- _Records provided_:
=== Begin Enclosure ===

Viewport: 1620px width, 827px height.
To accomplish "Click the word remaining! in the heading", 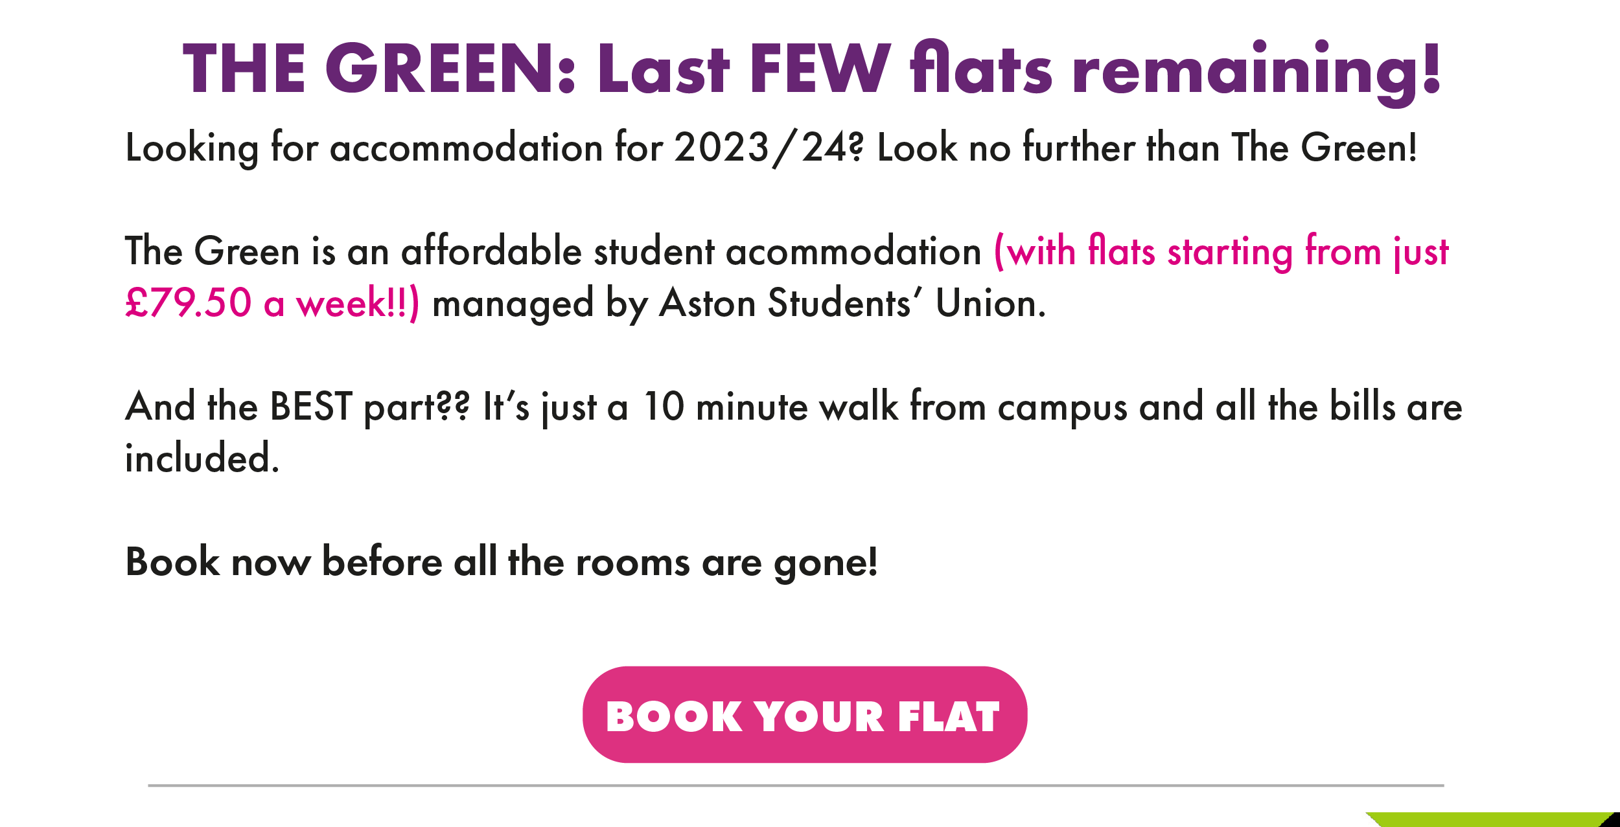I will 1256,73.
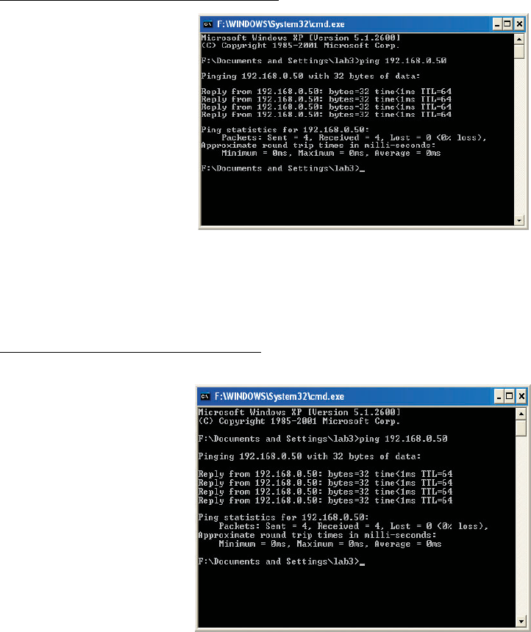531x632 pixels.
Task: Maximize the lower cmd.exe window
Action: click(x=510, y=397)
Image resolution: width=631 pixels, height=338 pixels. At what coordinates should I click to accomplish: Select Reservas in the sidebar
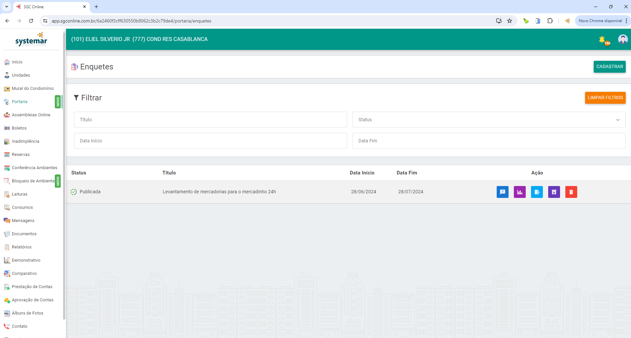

=== End Enclosure ===

- _What to work on_:
All lines above in which the word "width" occurs should be identified and copied.

- _Solution for this task_:
Viewport: 1620px width, 827px height.
Image resolution: width=631 pixels, height=338 pixels. At what coordinates should I click to accomplish: Select Reservas in the sidebar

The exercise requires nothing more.